EXERCISE DIRECTIONS. Quote every one of the records below word for word, leaving out the pictures.

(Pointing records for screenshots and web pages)
+ + + + + + +
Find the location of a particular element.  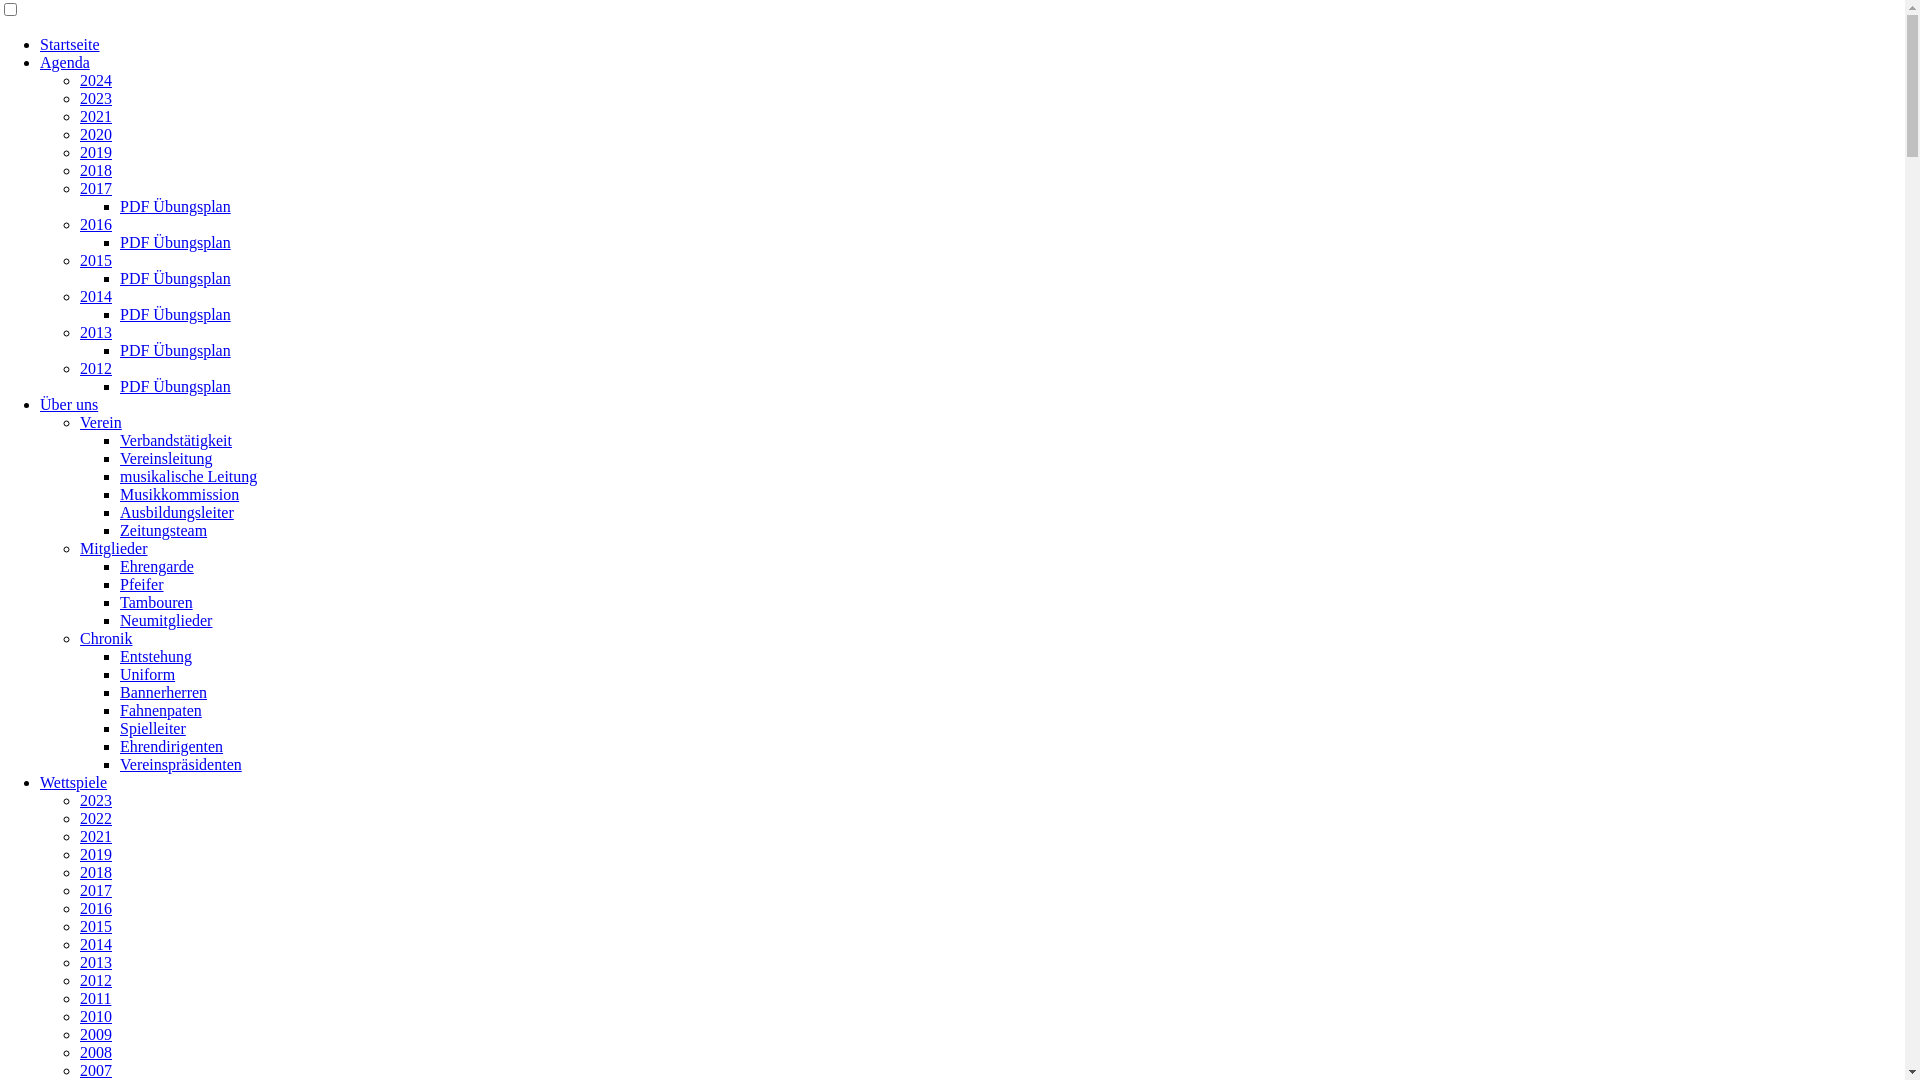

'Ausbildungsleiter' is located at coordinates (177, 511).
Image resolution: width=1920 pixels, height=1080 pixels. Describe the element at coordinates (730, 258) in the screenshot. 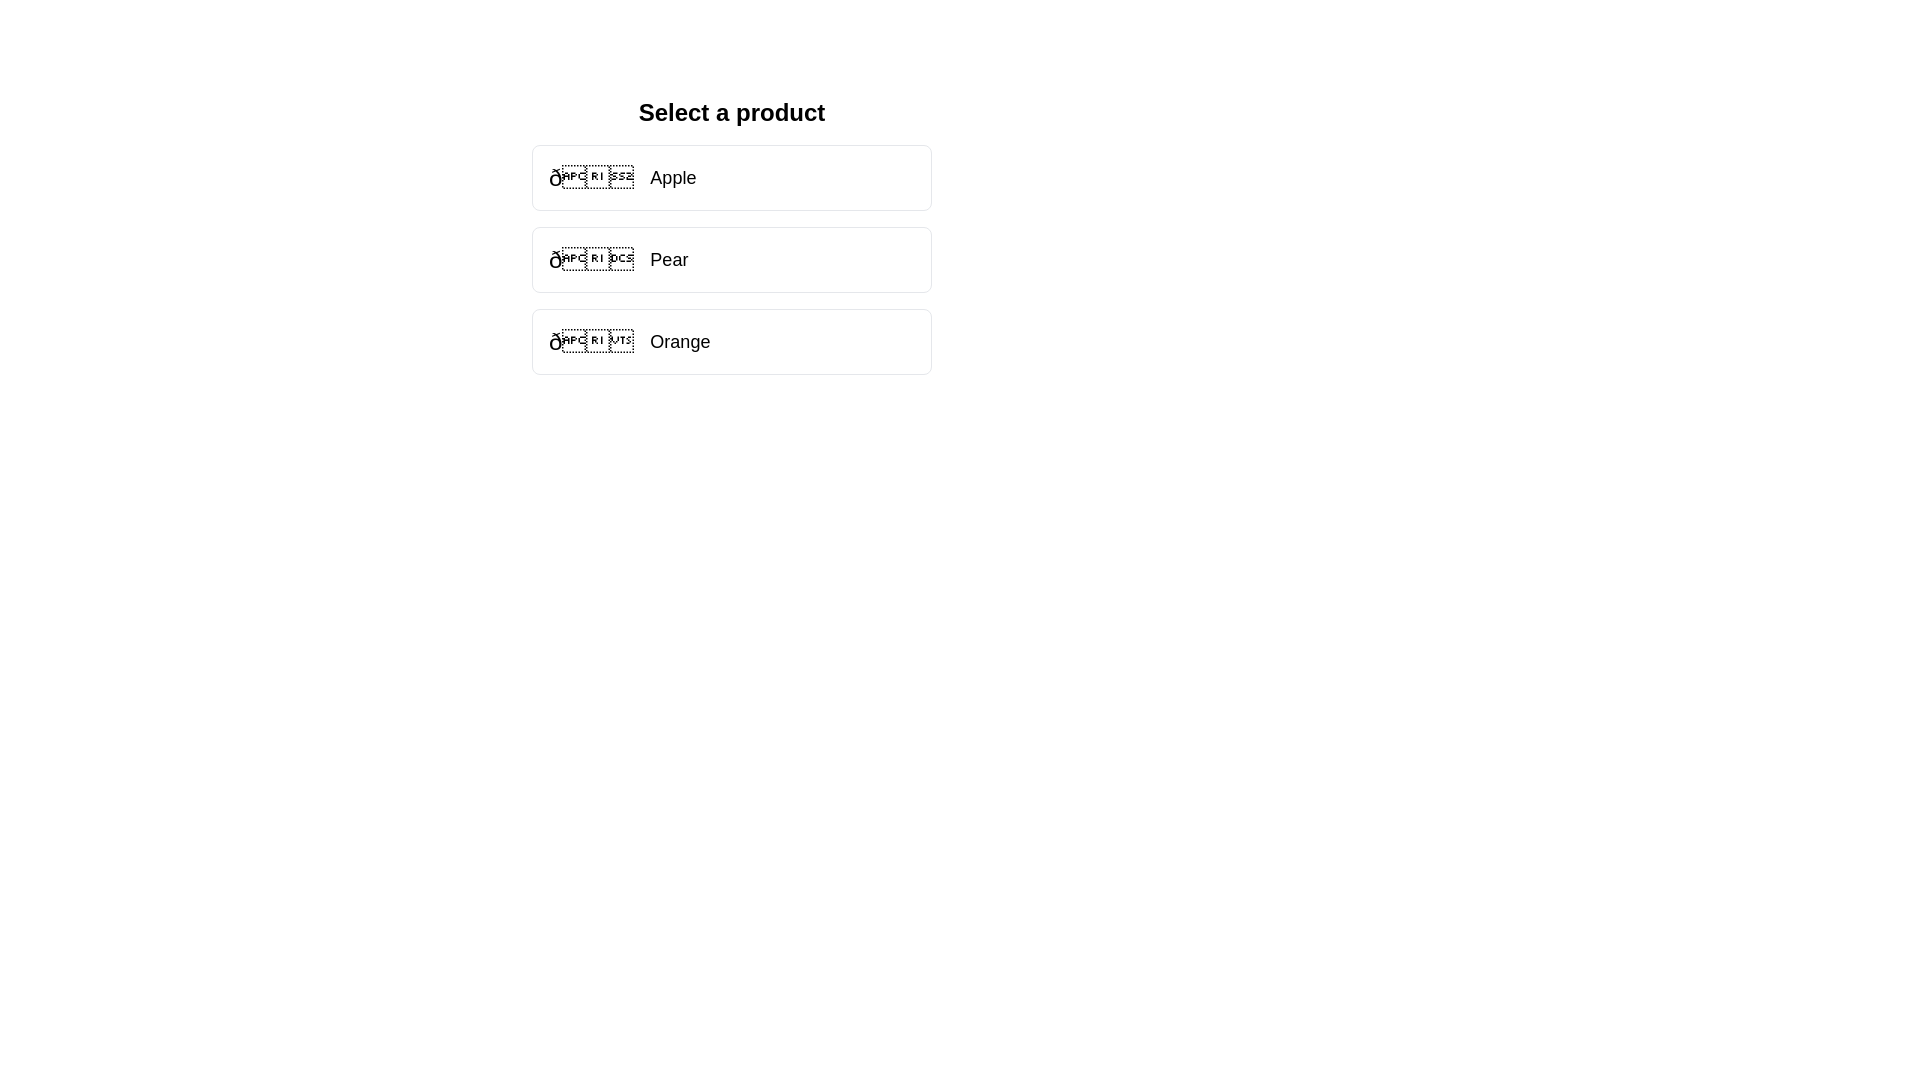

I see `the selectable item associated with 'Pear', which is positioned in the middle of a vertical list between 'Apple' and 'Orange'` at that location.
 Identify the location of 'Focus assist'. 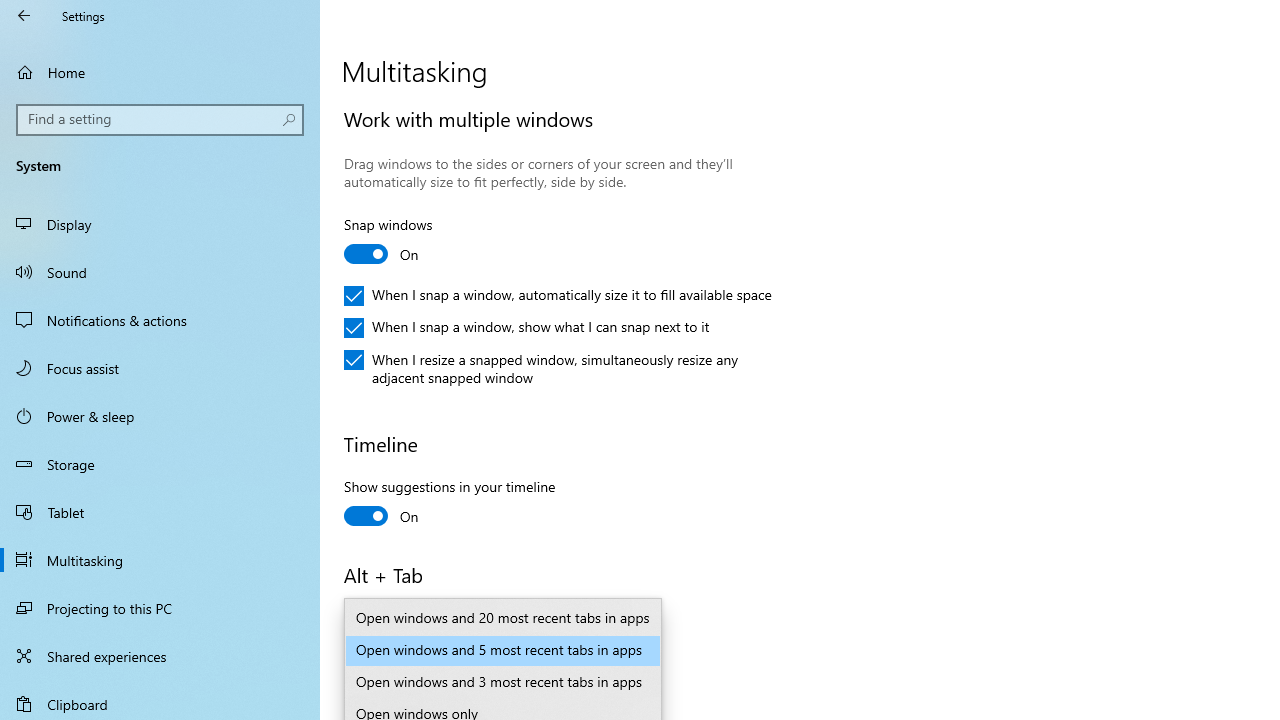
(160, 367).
+ + + + + + +
ANSWER TO THIS EXERCISE.
Find the location of a particular element.  

'Ausbildungsleiter' is located at coordinates (177, 511).
Image resolution: width=1920 pixels, height=1080 pixels. Describe the element at coordinates (730, 258) in the screenshot. 

I see `the selectable item associated with 'Pear', which is positioned in the middle of a vertical list between 'Apple' and 'Orange'` at that location.
 Identify the location of 'Focus assist'. 
(160, 367).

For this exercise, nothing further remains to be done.